Signature SDEs from an affine and polynomial perspective
Christa Cuchiero, Sara Svaluto-Ferro, Josef Teichmann
TL;DR
This work constructs a universal, path-dependent diffusion framework by lifting Itô SDEs to their signature processes on the extended tensor algebra. By embedding these lifts into affine and polynomial processes, the authors derive explicit Fourier-Laplace transform and moment formulas via tensor-algebra Riccati and linear ODEs, yielding convergent power-series representations computable in infinite or finite dimensions. The paper develops a rigorous duality-based foundation for affine and polynomial processes on group-like signature state spaces, and demonstrates the approach on both multi-dimensional and one-dimensional, real-analytic settings, including concrete Brownian and Jacobi examples. Numerical illustrations showcase practical schemes to compute the full law on path space and the expected signature, with potential implications for neural SDEs and signature-based learning models.
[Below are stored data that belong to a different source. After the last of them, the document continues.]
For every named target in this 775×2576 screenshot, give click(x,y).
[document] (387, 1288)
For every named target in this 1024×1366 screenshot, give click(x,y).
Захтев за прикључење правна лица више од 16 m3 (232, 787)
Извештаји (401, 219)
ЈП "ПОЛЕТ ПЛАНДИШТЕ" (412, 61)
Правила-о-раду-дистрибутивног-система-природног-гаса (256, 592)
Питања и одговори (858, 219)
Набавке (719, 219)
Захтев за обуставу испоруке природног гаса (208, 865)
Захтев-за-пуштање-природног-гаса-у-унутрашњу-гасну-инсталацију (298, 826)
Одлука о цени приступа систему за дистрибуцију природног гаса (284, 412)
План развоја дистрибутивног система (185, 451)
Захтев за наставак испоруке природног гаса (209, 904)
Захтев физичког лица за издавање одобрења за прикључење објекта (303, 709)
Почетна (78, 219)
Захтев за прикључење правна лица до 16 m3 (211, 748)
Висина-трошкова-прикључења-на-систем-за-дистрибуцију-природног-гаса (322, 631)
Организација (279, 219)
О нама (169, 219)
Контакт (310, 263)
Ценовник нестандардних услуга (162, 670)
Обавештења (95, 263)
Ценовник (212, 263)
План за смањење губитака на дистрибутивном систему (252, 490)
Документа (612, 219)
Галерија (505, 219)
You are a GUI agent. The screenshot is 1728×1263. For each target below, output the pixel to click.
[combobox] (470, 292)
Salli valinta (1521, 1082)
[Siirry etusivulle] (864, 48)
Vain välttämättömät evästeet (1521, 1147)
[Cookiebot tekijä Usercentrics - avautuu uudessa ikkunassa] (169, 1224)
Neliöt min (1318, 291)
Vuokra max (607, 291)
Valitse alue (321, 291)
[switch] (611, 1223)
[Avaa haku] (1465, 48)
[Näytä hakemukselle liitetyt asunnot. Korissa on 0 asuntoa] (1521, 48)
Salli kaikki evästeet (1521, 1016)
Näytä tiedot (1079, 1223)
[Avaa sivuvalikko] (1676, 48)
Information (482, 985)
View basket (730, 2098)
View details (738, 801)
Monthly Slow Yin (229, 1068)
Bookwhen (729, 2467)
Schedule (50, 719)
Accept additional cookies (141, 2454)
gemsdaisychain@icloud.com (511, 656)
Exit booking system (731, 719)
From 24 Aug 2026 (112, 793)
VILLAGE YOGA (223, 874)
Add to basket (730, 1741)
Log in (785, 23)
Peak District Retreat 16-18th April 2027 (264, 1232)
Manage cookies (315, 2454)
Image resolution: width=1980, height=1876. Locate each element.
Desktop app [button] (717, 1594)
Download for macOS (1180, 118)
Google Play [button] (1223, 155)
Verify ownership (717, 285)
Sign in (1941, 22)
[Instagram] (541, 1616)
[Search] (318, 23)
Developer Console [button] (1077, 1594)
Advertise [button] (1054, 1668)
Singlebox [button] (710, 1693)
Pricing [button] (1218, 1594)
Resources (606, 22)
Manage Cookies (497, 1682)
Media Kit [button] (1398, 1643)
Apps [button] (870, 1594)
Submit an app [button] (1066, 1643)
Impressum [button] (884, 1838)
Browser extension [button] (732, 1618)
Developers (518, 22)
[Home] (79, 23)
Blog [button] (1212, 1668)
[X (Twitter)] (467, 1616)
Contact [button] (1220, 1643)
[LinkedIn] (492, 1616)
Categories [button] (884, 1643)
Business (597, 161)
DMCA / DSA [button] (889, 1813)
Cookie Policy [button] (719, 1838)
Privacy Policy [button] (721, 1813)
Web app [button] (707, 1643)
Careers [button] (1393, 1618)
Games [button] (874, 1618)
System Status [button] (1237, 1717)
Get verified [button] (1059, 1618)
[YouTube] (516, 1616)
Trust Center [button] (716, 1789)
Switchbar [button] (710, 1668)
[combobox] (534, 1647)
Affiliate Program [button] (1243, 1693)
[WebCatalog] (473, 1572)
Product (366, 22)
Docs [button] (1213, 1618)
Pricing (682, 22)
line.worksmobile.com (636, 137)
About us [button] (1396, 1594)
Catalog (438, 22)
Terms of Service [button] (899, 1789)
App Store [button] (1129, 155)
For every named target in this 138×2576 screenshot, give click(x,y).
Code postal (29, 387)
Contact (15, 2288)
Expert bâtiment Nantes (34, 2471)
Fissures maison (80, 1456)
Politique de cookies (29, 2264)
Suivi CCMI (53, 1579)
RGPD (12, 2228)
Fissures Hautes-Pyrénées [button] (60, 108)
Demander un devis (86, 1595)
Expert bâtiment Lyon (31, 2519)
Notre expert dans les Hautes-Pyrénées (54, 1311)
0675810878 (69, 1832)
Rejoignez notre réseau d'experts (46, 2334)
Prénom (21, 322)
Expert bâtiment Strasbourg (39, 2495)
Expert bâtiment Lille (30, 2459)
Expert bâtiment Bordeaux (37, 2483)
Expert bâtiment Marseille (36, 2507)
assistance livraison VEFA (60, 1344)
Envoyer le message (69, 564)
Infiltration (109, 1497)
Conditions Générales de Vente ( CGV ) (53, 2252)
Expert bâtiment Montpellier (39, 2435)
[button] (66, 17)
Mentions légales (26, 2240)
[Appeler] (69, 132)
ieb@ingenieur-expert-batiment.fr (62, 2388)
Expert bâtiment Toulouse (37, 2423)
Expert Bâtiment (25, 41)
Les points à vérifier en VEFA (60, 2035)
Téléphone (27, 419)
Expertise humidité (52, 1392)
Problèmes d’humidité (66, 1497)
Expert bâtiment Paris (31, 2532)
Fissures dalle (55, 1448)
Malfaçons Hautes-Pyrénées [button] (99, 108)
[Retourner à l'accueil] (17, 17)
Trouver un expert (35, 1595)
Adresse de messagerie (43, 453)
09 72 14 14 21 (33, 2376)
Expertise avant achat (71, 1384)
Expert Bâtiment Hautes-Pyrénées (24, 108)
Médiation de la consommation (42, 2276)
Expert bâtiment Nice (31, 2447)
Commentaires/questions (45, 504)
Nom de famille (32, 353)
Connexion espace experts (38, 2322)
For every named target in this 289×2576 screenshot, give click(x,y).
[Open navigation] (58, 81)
Overall, the results provide a unifying, computable framework for analyzing path-dependent SDEs through their signature lifts, enabling explicit characterization of path-space laws and moments.
Abstract
Signature stochastic differential equations (SDEs) constitute a large class of stochastic processes, here driven by Brownian motions, whose characteristics are linear maps of their own signature, i.e. of iterated integrals of the process with itself, and allow therefore for a generic path dependence. We show that their prolongation with the corresponding signature is an affine and polynomial process taking values in the set of group-like elements of the extended tensor algebra. By relying on the duality theory for affine or polynomial processes, we obtain explicit formulas in terms of converging power series for the Fourier-Laplace transform and the expected value of entire functions of the signature process' marginals. The coefficients of these power series are solutions of extended tensor algebra valued Riccati and linear ordinary differential equations (ODEs), respectively, whose vector fields can be expressed in terms of the characteristics of the corresponding SDEs. We thus construct a class of stochastic processes which is universal (in a sense specified in the introduction) within Ito-diffusions with path-dependent characteristics and allows for an explicit characterization of the Fourier-Laplace transform and hence the full law on path space. The practical applicability of this affine and polynomial approach is illustrated by several numerical examples.